Editorial Junio: Las elecciones, la impunidad y las promesas de siempre

Durante las últimas semanas se ha ido configurando un complejo escenario que va ratificando la existencia de dos grandes sectores en la sociedad chilena que intervienen en la política nacional. Por una parte transita la clase política en cuyo interior hay proyectos que impulsan y respaldan consecuentemente el capitalismo neoliberal, también hay otros que pretenden abordar ciertas reformas que mejoren en alguna medida las actuales condiciones, y finalmente están los proyectos populistas que buscan desde la institucionalidad generar cambios estructurales que permitan resolver  los profundos y extensos problemas sociales que existen en el país.

Sin embargo, en pleno despliegue de las campañas de los candidatos, se demuestra la carencia de programas, aún no existen compromisos claros que pudiesen generar algún nivel de credibilidad en la población. La sociedad participa como expectadora en discusiones con total ausencia de propuestas, sobresaliendo las descalificaciones y cuestionamientos entre Chile Vamos y la ex-Nueva Mayoría, que sin duda será la tendencia principal de estas elecciones. En tiempos de fracasos, crisis y descomposición ascendente de estos sectores, difícilmente arribaran a una propuesta de desarrollo y de solución a los problemas sociales, así lo van  entendiendo las grandes mayorías nacionales.

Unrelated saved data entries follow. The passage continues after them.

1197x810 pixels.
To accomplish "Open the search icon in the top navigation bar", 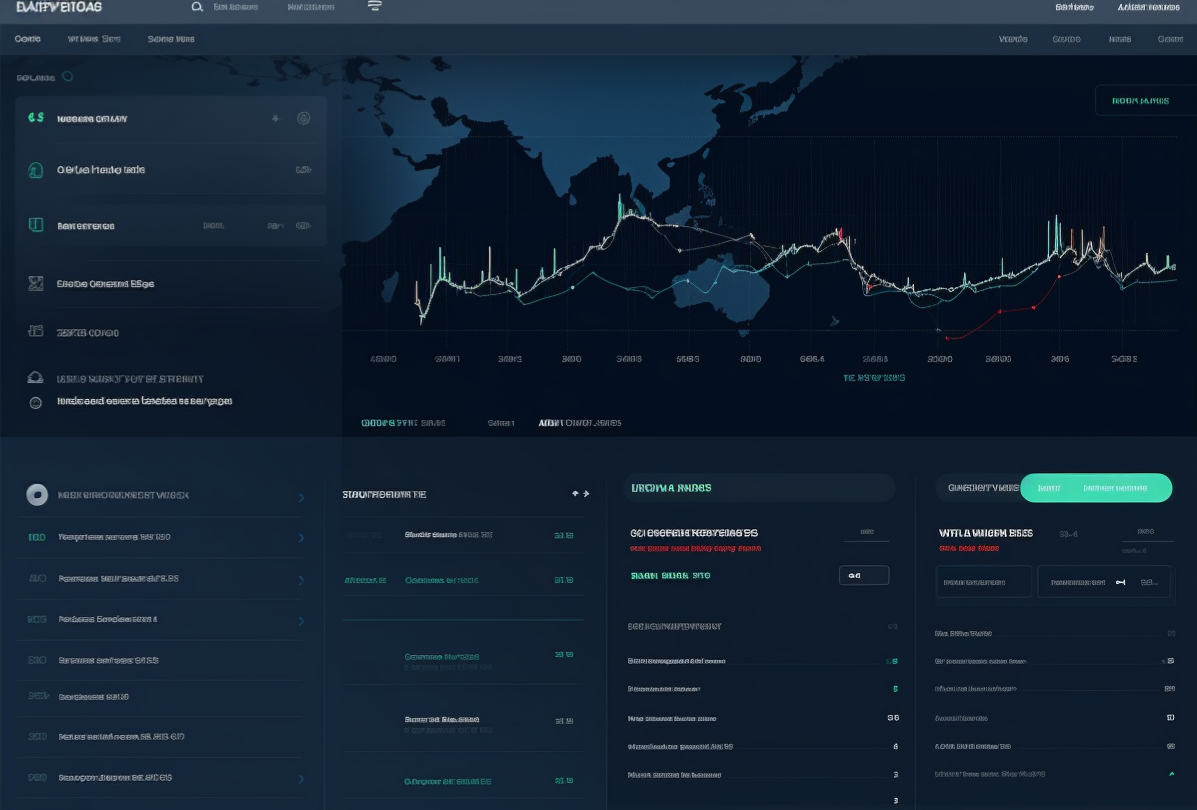I will click(196, 6).
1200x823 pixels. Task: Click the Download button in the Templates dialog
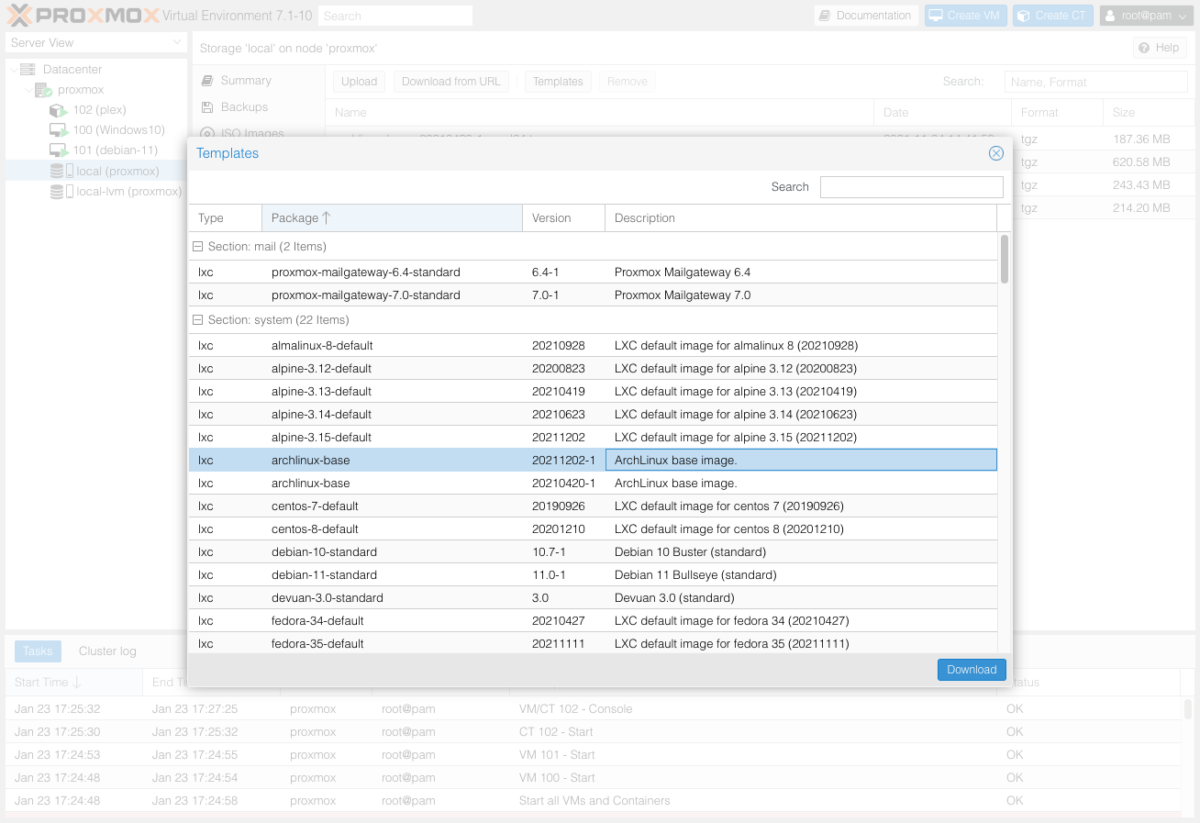click(x=970, y=669)
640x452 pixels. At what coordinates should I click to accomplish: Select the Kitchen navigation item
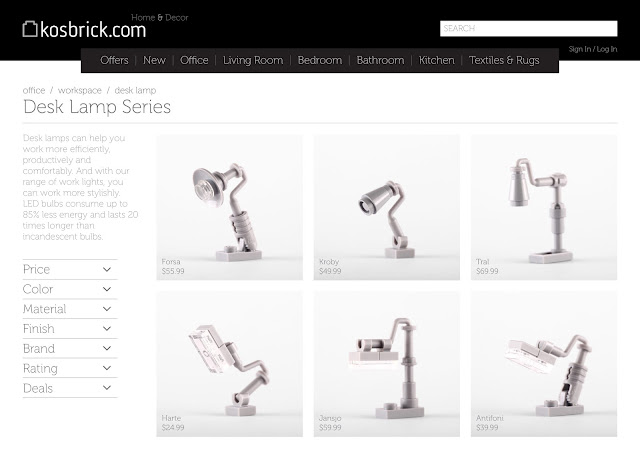click(436, 60)
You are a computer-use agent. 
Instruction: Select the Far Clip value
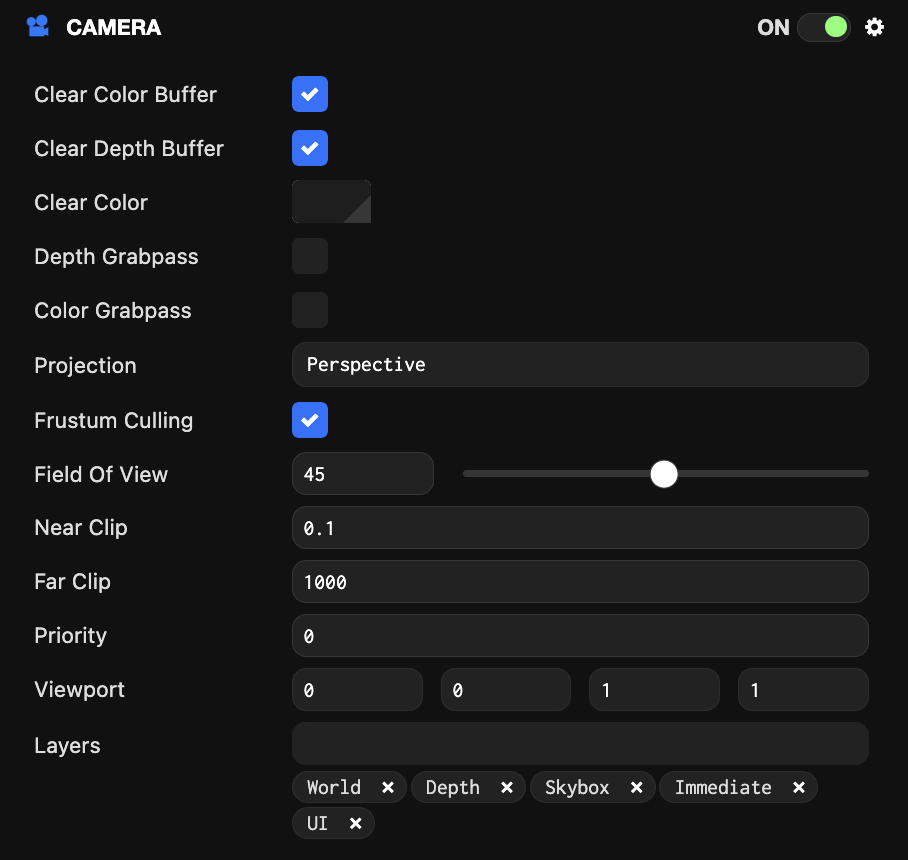(580, 581)
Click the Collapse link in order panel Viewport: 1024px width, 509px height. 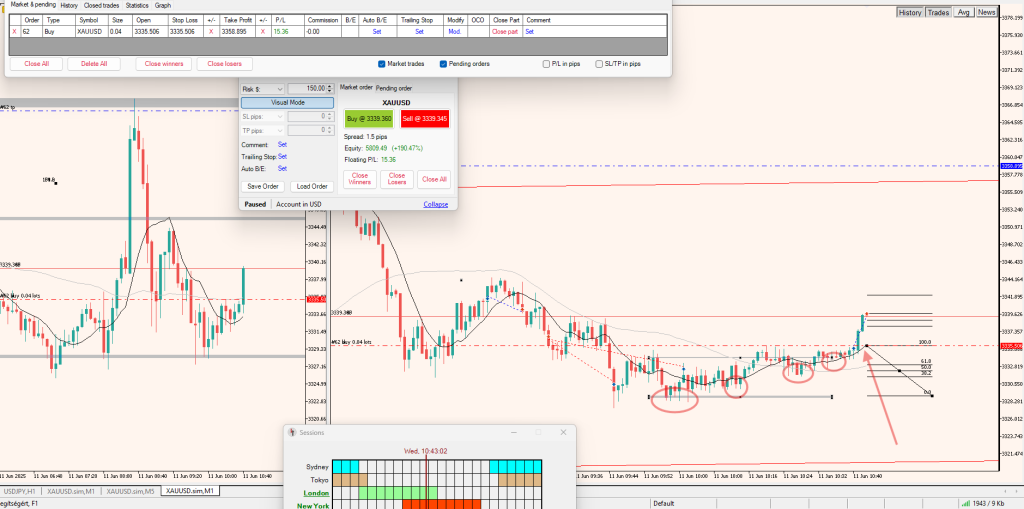435,204
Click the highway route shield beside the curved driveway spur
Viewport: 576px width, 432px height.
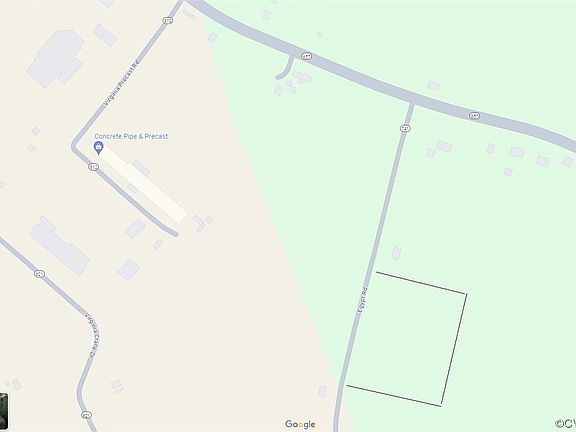coord(306,56)
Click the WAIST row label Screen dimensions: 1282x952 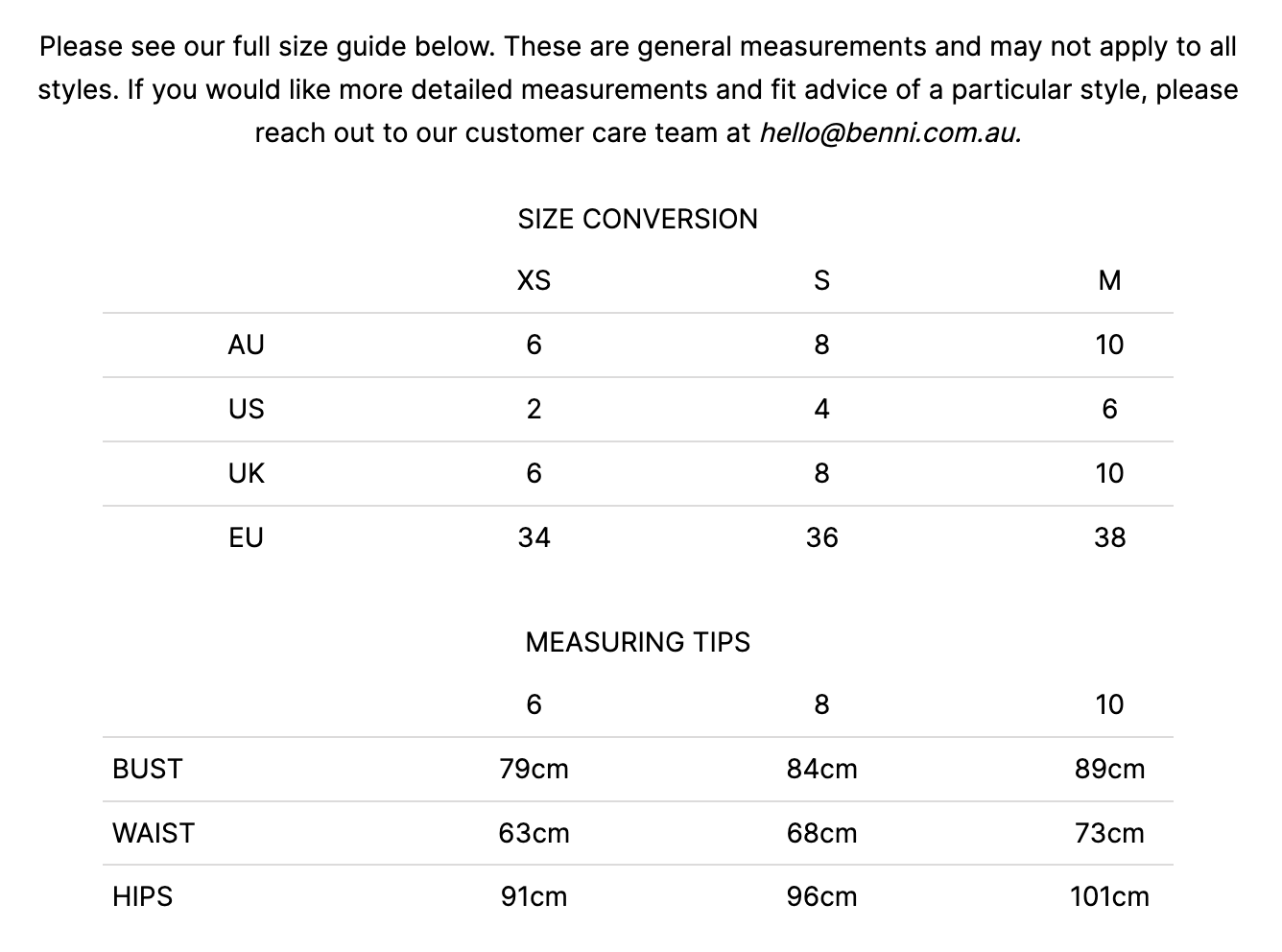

Es en este sector donde se aglutina un gran movimiento social que incorpora a los trabajadores que luchan por terminar con un sistema previsional abusivo y fracasado, las leyes laborales a favor de los patrones;os y las jóvenes trabajadores de H&M que lucha contra la condiciones laborales precarias, los estudiantes que impulsan el fin al lucro y el endeudamiento millonario que impone la banca a través del Crédito con Aval del Estado (CAE); el movimiento mapuche luchando contra la militarización del Wallmapu, las comunidades demandando respuesta por parte del gobierno y el estado a las diferentes y urgentes necesidades, así se ha ido construyendo el descontento, la indignación, y el rechazo a un sistema “democrático representativo” de los grandes grupos económicos. Este movimiento que se ha movilizado durante la última década es parte importante del  65%  de abstención y  que asume una posición de rechazo a todo lo que expresa la política tradicional.

El gobierno por su parte realiza sus últimas gestiones para otorgar impunidad a los casos vinculados al financiamiento irregular de la política, cohecho y evasión lo cual  involucra  a una serie de parlamentarios y empresas. El Servicio de Impuestos Internos (SI ) está llamado a realizar el trabajo sucio y particularmente su director quien ha defendido esta nueva doctrina de no presentar querellas y optar multar las “infracciones de algunos contribuyentes”.  El anterior director denunció las presiones del Ministerio del Interior para no dar a conocer el financiamiento de la política con boletas falsas. Una siniestra operación para liberar de responsabilidades y sanciones está en curso. El diputado de la UDI, Felipe de Mussy ya ha recibido el beneficio al no ser desaforado por sus prácticas al margen de la legalidad, aquella que tanto defienden cuando se trata de reprimir a los movimientos en lucha.

No podemos dejar de mencionar el grave e inconsecuente accionar del Partido Socialista. Resulta impresentable que tengamos partidos que  no solo reciben recursos en forma irregular, además se  dedican a participar en el mundo financiero para acrecentar su patrimonio, invirtiendo en SQM, las autopistas concesionadas, etc. Qué pueden pensar las bases de ese partido, que sin duda, nunca tuvieron la menor idea de lo realizado por las cúpulas dirigentes. Qué pensara un poblador de Valparaiso, de Ovalle, y otras tantas comunidades  afectadas por catástrofes y que requieren ayuda urgente, mientras sus parlamentarios pertenecen a partidos con verdaderas fortunas.

Para el pueblo y las trabajadoras y trabajadores, las elecciones nada resuelven, solo la organización y la movilización por nuestros derechos construye una alternativa para alcanzar una nueva sociedad.